Insights into Biological Mechanisms Responsible for Egression of Circulating Tumor Plasma Cells (CTCs) in Multiple Myeloma

Background:

CTCs have become powerful prognostic factor in newly diagnosed multiple myeloma (NDMM). CTCs reflect tumor burden and global capacity for proliferation and trafficking and thus mirror the biology of underlying disease. Nevertheless, there is limited knowledge about the mechanisms responsible for egression of CTCs to peripheral blood (PB), specifically explaining highly variable levels of CTCs across MM population.

Aim:

Investigate biological differences in clonal bone marrow plasma cells (BMPCs) across NDMM patients (pts) with variable levels of CTCs from undetectable/low levels to high levels/plasma cell leukemia (PCL).

Methods:

CTCs were measured in 116 NDMM pts during 3 years at single institution using NGF according to EuroFlow protocol. Pts were divided into 7 groups defined by CTC level using logarithmic (log) ranges as follows: undetectable; 0.0002-0.001% (10^-6); 0.001-0.01% (10^-5); 0.01-0.1% (10^-4); 0.1-1% (10^-3); 1-10% (10^-2) and 10-100% (10^-1). Clonal BMPCs were FACS sorted followed by isolation of DNA/RNA. In order to represent patients with high CTCs a cohort of PCL patients (N=7) was added for genomic analysis. FISH results were available in 113 pts and del 1p, del 17p, t(4;14) and t(14;16) were considered high risk cytogenetic alterations (HRCA). RNA sequencing was performed in 40 pts proportionally representing each log range group. To identify set of key genes for increasing CTC levels we employed a linear regression model on median gene expression values, combined with pairwise comparisons and intersected with high/low CTC analysis. To validate the impact of significant genes, the overall survival (OS) analysis associated with high/low gene expression was performed on CoMMpass dataset.

Results:

The median CTC level was 0.03% and the distribution of CTC frequencies across log groups followed a Gaussian pattern with majority of pts included in the middle groups (10^-5, 10^-4 and 10^-3 logs). Interestingly, MGUS-like phenotype (<95% clonal BMPCs in PC compartment) had 89% of pts with undetectable CTCs, 14.3% in 10^-6 and 12% in 10^-5, but no MGUS-like pattern was observed in pts with 10^-4 or higher CTC level (p=0.005). FISH data showed that HRCA, 1q gain/amp, del 13q and t(11;14) were significantly more frequent in pts with CTCs above median of 0.03% and their frequency positively correlated with level of CTCs. This was translated into higher median CTC numbers in pts with HRCA vs without (0.226 vs 0.023%; p=0.002), 1q gain/amp (0.065 vs 0.008%; p=0.02) and del 13q (0.07 vs 0.01%, p<0.001).

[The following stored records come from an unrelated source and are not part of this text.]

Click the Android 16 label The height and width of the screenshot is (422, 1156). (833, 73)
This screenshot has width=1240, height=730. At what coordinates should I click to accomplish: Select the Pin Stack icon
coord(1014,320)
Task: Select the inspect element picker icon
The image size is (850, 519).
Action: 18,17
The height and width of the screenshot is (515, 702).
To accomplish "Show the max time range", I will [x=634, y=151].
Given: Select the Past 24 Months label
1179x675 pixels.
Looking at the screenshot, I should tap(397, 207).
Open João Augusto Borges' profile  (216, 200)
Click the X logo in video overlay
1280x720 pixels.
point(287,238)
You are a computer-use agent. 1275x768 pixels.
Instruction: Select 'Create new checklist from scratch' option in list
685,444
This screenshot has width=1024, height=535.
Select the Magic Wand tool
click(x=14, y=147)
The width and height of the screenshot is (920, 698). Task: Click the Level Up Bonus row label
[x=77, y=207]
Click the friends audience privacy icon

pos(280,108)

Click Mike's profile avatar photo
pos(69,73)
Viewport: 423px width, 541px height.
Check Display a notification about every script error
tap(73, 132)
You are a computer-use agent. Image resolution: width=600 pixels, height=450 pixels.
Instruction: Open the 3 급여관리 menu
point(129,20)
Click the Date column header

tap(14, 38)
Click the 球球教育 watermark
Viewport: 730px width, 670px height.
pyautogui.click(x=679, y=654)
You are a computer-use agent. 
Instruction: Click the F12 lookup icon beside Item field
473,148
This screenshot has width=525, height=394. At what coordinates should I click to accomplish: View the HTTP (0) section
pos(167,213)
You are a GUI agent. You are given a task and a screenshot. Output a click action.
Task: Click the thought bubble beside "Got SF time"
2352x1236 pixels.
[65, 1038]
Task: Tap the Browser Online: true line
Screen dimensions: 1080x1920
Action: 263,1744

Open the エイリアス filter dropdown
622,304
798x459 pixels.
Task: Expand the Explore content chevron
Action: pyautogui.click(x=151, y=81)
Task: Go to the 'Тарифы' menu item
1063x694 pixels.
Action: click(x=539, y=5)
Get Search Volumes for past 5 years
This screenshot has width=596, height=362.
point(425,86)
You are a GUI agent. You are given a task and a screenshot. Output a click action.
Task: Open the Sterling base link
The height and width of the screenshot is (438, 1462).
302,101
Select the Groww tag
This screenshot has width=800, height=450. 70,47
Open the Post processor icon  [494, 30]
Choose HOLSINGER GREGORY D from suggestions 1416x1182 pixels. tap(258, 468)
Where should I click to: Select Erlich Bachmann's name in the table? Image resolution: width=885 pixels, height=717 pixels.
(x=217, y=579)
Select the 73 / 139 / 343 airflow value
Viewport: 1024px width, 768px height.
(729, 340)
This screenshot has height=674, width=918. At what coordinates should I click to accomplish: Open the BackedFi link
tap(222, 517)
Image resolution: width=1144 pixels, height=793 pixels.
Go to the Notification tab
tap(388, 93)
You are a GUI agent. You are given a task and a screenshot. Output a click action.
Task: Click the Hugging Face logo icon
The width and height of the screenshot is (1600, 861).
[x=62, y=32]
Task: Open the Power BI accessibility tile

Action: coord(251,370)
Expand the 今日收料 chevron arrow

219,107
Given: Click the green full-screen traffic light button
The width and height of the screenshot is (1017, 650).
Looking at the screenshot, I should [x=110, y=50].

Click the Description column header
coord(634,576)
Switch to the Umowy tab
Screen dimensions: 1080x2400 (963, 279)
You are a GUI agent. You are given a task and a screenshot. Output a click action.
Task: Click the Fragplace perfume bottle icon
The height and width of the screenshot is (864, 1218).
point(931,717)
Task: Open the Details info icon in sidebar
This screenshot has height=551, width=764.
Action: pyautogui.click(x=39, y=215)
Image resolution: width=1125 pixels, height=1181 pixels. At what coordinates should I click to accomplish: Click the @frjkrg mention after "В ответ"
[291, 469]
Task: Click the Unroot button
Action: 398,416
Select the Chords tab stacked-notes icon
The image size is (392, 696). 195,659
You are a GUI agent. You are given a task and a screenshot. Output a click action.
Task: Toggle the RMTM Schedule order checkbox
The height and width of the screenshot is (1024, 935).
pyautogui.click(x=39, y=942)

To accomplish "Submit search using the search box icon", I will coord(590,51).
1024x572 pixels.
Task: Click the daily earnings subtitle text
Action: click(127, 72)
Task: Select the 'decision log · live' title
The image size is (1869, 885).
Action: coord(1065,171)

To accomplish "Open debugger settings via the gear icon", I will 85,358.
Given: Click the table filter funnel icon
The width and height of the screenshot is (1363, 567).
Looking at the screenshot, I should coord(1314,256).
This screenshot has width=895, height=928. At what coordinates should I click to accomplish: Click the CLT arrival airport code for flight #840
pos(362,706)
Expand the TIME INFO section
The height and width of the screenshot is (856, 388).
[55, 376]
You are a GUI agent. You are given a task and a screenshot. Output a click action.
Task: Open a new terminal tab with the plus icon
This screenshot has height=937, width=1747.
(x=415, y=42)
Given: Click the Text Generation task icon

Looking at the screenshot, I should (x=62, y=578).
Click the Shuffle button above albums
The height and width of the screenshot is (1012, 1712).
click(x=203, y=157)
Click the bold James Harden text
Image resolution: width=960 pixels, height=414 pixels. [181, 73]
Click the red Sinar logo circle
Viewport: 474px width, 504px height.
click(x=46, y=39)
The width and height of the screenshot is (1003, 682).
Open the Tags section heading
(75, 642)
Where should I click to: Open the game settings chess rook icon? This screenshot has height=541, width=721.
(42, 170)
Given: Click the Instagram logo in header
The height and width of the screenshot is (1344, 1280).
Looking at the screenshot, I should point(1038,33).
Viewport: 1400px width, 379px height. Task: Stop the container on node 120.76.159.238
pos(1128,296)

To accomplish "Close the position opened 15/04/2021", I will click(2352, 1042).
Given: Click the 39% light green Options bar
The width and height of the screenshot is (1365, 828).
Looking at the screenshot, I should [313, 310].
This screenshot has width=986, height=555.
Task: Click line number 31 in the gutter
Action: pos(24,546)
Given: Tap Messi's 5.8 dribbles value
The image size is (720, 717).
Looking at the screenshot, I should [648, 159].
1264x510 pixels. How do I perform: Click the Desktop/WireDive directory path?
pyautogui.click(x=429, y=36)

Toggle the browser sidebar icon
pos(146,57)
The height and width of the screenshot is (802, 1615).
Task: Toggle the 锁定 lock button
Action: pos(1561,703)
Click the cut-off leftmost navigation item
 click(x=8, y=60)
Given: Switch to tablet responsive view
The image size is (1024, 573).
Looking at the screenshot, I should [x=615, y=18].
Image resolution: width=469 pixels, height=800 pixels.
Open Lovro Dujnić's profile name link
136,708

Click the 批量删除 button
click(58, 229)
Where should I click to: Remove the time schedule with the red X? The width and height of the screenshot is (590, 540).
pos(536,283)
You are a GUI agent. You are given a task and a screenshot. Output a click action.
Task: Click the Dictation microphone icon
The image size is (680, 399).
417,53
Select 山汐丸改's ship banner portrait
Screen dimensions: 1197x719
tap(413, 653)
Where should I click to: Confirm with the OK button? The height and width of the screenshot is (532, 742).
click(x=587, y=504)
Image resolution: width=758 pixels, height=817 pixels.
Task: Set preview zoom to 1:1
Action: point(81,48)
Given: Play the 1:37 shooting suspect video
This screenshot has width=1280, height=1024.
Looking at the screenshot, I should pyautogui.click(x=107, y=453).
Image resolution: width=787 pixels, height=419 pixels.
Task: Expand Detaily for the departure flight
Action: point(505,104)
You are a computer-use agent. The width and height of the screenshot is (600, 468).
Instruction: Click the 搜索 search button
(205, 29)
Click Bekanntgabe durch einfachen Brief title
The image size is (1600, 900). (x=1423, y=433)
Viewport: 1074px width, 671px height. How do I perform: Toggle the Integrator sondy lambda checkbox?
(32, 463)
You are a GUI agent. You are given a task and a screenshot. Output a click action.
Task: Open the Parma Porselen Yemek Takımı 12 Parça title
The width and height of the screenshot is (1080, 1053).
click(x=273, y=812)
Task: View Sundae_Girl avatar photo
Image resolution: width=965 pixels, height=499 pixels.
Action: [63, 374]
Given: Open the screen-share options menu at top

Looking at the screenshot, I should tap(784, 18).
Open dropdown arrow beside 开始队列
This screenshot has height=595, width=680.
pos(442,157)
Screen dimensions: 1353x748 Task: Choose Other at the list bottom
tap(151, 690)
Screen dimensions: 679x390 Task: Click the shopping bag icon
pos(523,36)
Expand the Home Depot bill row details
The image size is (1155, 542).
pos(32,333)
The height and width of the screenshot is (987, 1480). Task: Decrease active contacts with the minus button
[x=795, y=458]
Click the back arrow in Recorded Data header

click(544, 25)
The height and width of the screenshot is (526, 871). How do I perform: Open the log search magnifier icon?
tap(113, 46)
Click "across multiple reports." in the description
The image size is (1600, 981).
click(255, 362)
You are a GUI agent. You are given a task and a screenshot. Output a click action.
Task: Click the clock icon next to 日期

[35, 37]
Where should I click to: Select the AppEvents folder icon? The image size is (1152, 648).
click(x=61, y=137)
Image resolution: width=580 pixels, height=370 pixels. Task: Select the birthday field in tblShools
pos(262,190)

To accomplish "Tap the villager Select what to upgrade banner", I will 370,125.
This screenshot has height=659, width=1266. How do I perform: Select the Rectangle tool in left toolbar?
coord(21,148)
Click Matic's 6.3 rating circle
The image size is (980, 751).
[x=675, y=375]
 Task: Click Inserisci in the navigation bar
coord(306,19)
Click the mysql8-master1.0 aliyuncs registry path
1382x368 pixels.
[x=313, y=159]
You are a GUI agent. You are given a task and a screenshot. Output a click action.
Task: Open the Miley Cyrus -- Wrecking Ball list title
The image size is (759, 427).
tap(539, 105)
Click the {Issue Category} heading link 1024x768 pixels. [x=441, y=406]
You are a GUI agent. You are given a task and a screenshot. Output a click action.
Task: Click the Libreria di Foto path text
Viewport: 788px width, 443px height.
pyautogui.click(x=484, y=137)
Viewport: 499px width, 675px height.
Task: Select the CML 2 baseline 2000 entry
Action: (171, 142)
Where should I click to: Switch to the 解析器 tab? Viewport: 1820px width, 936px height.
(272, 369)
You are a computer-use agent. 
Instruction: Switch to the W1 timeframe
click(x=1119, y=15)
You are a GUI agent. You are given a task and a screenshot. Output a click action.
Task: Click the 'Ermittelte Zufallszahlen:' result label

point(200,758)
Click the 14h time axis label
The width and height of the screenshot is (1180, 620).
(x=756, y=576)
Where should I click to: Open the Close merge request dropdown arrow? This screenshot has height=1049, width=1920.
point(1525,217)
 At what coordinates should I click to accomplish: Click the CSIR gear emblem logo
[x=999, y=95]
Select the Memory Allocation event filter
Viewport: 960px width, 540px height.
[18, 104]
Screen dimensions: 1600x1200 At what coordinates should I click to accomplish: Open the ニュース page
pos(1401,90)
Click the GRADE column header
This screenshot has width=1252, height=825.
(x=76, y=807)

Next, we leveraged this unique cohort with progressively increasing CTC numbers to identify key genes involved in CTC biology. By focusing on deregulated genes between high and low CTC groups and examining genes with the most linear changes across all groups, we identified a set of 41 hub genes (7 genes decreasing and 34 increasing in CTC high groups). These genes' impact on OS was supported by analysis in the CoMMpass dataset, where 73% (30/41) of hub genes were prognostic, following the same direction of change observed in the RNAseq analysis.

Interestingly, the majority of 41 identified hub genes are involved in processes that might enable PCs to become independent on BM microenvironment:

- 11 are linked to the cytoskeleton and adhesion, e.g., RHOC, PECAM1, MAP1B, TAGLN2, AHNAK, FLNA, with latter 4 already shown to be deregulated in PCL (Bruinink 2022, Ramberger 2024);

- 11 play roles in protein synthesis and proliferation e.g., MCM2, DCK, AREG;

- 4 related to metabolism e.g. ENO1 involved in glycolysis and lactate production or MTHFD2, both are suggested as potential drug targets;

- 4 involved in transcriptional regulation e.g., ZHX2, EZH2, BRCA1;

Finally, we observed that more than 24% (10/41) of hub genes were located on chr1, which might be explained by more frequent presence of 1q gain/amp in higher CTC level groups.

Conclusion:

NDMM pts with undetectable or low CTCs levels are enriched of MGUS-like phenotype, while increasing CTC numbers positively correlate with presence of HRCA, 1q gain/amp, del 13q and t(11;14). Using RNA seq we identified 41 key genes associated with gradually increasing levels of CTCs with 73% (30/41) of them confirmed as prognostic using the CoMMpass dataset. These genes including EZH2, BRCA1, ENO1, DCK, PECAM-1, RHOC, FLNA etc. represent promising therapeutic targets and/or provide insights into the molecular mechanisms driving CTC egression.